I wonder who the OP is directing this thread toward :whistling2:


----------



## cracker (Nov 3, 2013)

forestbhoy said:


> This will get me off here, but it has to be said imho...
> 
> What the hell is this blatant rascism against mexicans ...?
> 
> ...


Man you must be super sensitive. Ive been reading this site for sometime, and cant remember the last racist comment Ive read. Can you quote one for me. I'm all Hispanic, in fact my family set foot on this continent before Christoper Columbus set sail. They were called the Spanish conquistadors. They did a lot of bad stuff...fuked up the Indians. All the Mexicans that work for me call me "cracker" because iam the white guy with a Hispanic name. I don't think you fully understand why people get mad about Mexicans, and from across the pond i don't expect you too. Its not about the color of skin. Its not about their work ethic or how good or bad they work. Its not about they fact they all live in the same house. Not about the fact they all share a insurance policy. its not about they have no tax id to report their taxes. Its not about they send 80% of their income back to Mexico. in fact its not about who or what they do...but it has everything to do with our government not enforcing the law we have on the books. Man this chit been going on for a long time...I don't think its going to change. We just let in over 800,000 illegal people in the past 6 mos. Don't mistake racism for being pissed off over losing our nationalism from an invading population. History has a way of repeating...hold on guys the great purge is coming...for the good or bad


----------



## forestbhoy (Jun 16, 2013)

VANMAN said:


> Oh man we could go Scottish v English here!!!:jester:


You miss spelt my name on another thread. The bhoy has an H in it. Im Celtic fan,but English born and bred. So the scots / english thing dont come into it. 




VANMAN said:


> I will also say that's maybe u that has the problem?
> Why bring up that sh*t when if u read the posts on here u would know that people r not racist! Ok Mexican's r not well liked in U.S because they r not leagle(Well some of them)
> F*ck we have plenty coming onto our shores and ur giving the other side of the world a hard time????
> Wise up and look closer 2 home!
> ...


Your entitled to your oppinion, the same as myself and im not leaving. But could you explain to me,and maybe the others here exactly what " i know what u r" lmplies ...?



VANMAN said:


> B funny if u was even born here!?


Where do you suggest that i was born...? Just keeping with your funny theme...?



mld said:


> I don't think most of us have any issue with the color of anyone's skin, but when GC's hire subs that in turn pay cash to illegals and the GC covers his butt by saying that the guy he subbed the job to had everything in line... There starts the problem.

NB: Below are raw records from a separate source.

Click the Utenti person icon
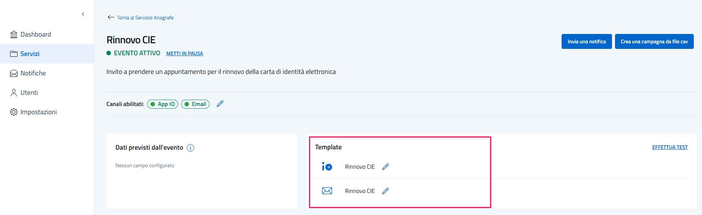Screen dimensions: 702x215 pos(14,93)
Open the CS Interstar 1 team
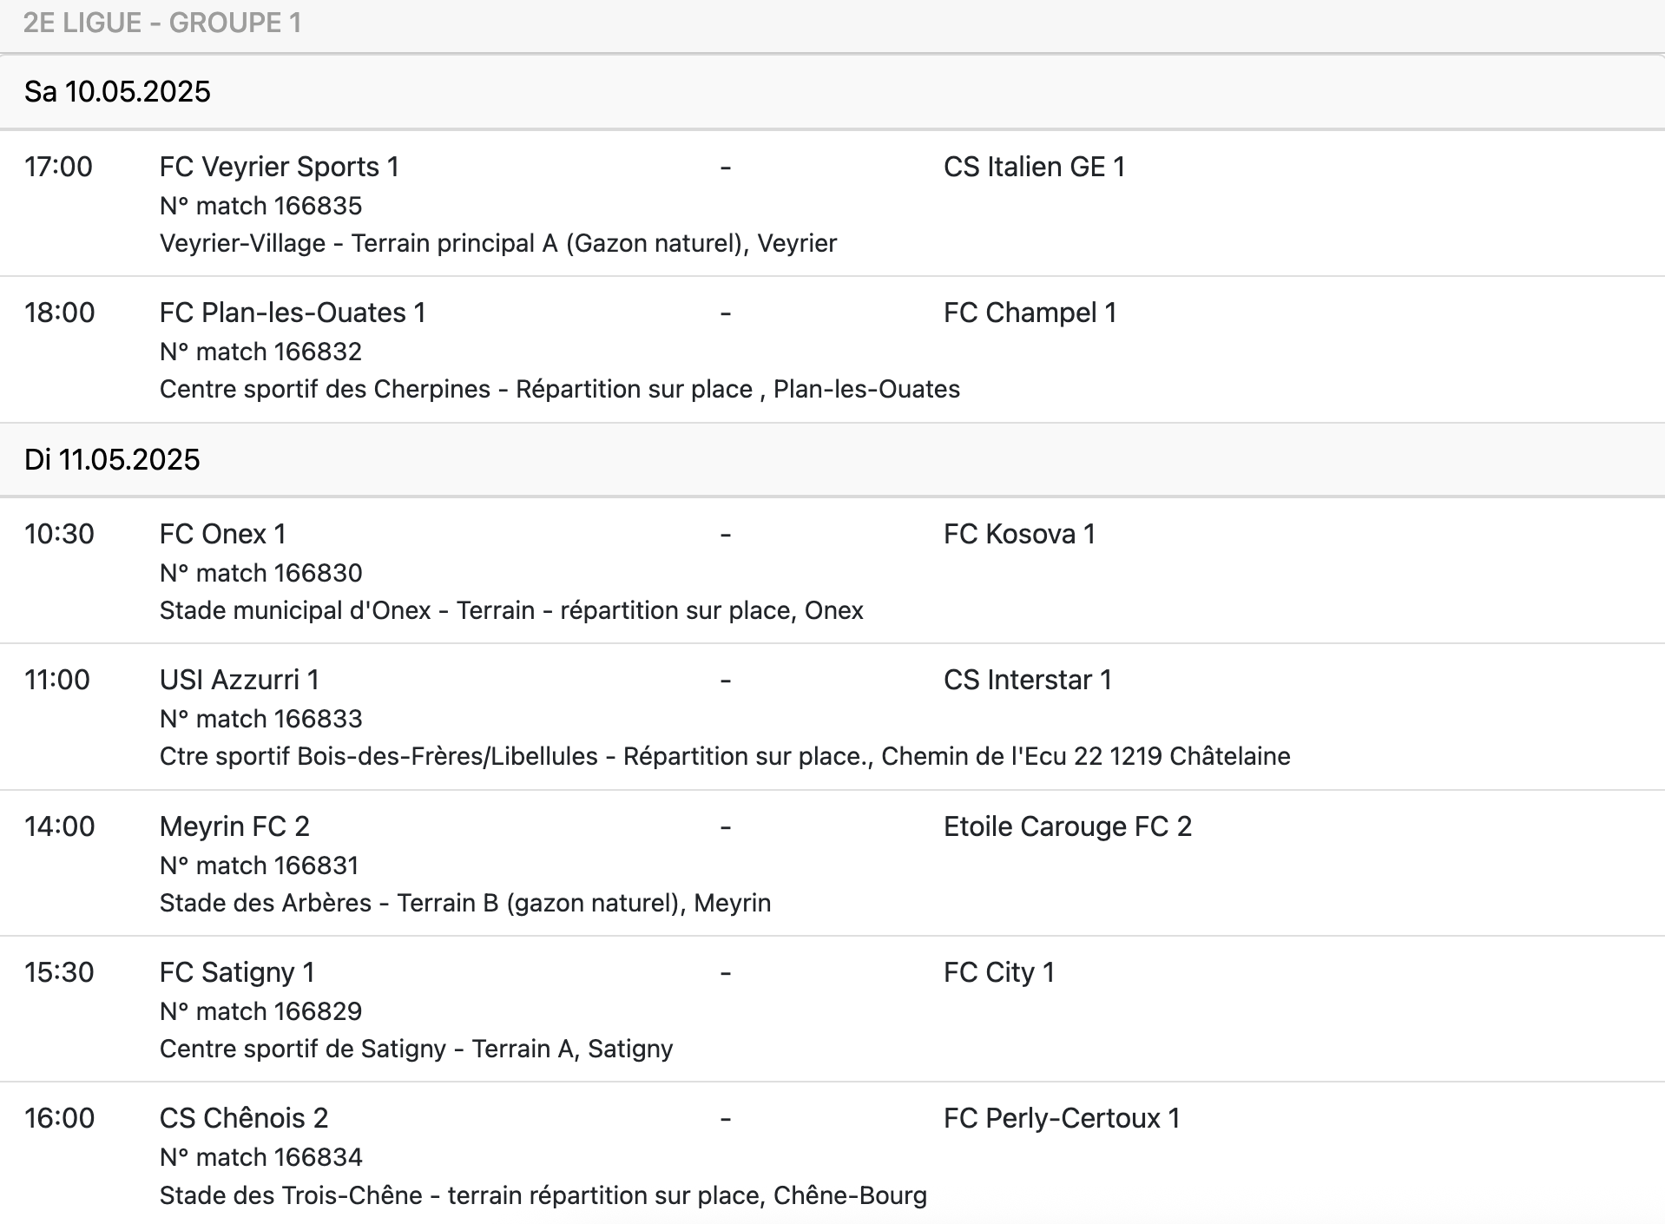Image resolution: width=1665 pixels, height=1224 pixels. point(1027,680)
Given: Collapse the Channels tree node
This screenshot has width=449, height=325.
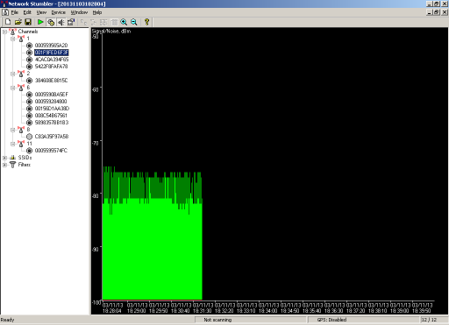Looking at the screenshot, I should [4, 32].
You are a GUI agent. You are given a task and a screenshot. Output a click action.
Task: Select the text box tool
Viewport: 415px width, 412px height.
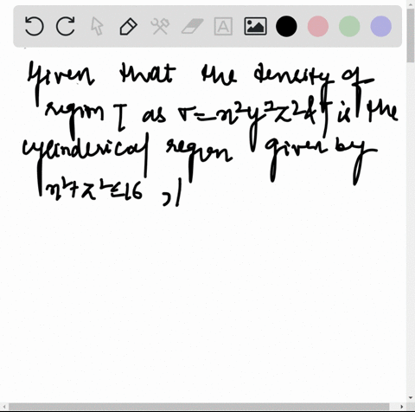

Had a guy tell me the other day " I'm just like everyone else," when asked what his status is. What the hell does that mean?!? Certainly not just like me, cause I have all my business paperwork and ducks in a row. Standard procedure here for cops when they pull over a Hispanic is to tell him to show down, buckle up, or watch the roads. Why because they don't have the facilities to handle the number of illegals and once they ask for ID that's a road they can't turn back from. Now you tell me that those people are " just like everyone else "! When I get pulled over I don't get that kind of treatment. I had a cop follow me five miles out of town, pull me over in my own driveway, and give me the complete sobriety check; walk the line, follow the pen, count backwards, alphabet, etc., etc.,. Why? Because I swerved over the line, it was 11:30 pm, and when I got out of my van I was squinting, and had red eyes. Sounds like reason enough, right?
> Oh did I mention I was in my work van, work clothes, covered in sanding dust and dog tired? Even asked for the breathalyzer because no I hadn't been drinking and I just wanted to clean up and go to bed. Nope, not good enough, twenty minutes later I get to blow in the breathalyzer, and told " you're good to go "!!!!
> 
> 
> ...


I ask a question and thanks for explaining.


----------



## forestbhoy (Jun 16, 2013)

cracker said:


> Man you must be super sensitive. Ive been reading this site for sometime, and cant remember the last racist comment Ive read. Can you quote one for me. I'm all Hispanic, in fact my family set foot on this continent before Christoper Columbus set sail. They were called the Spanish conquistadors. They did a lot of bad stuff...fuked up the Indians. All the Mexicans that work for me call me "cracker" because iam the white guy with a Hispanic name. I don't think you fully understand why people get mad about Mexicans, and from across the pond i don't expect you too. Its not about the color of skin. Its not about their work ethic or how good or bad they work. Its not about they fact they all live in the same house. Not about the fact they all share a insurance policy. its not about they have no tax id to report their taxes. Its not about they send 80% of their income back to Mexico. in fact its not about who or what they do...but it has everything to do with our government not enforcing the law we have on the books. Man this chit been going on for a long time...I don't think its going to change. We just let in over 800,000 illegal people in the past 6 mos. Don't mistake racism for being pissed off over losing our nationalism from an invading population. History has a way of repeating...hold on guys the greatf purge is coming...for the good or bad


Thanks. If i dont ask,then i wont learn. All i hear is mexican this and that. Maybe i see your point,but it can come over to an outsider as some kind of racist over tones imho...


----------



## moore (Dec 2, 2010)

thefinisher said:


> i wonder who the op is directing this thread toward :whistling2:


me!


----------



## moore (Dec 2, 2010)

Dragging the labor cost down to 1980 prices kinda pisses me off!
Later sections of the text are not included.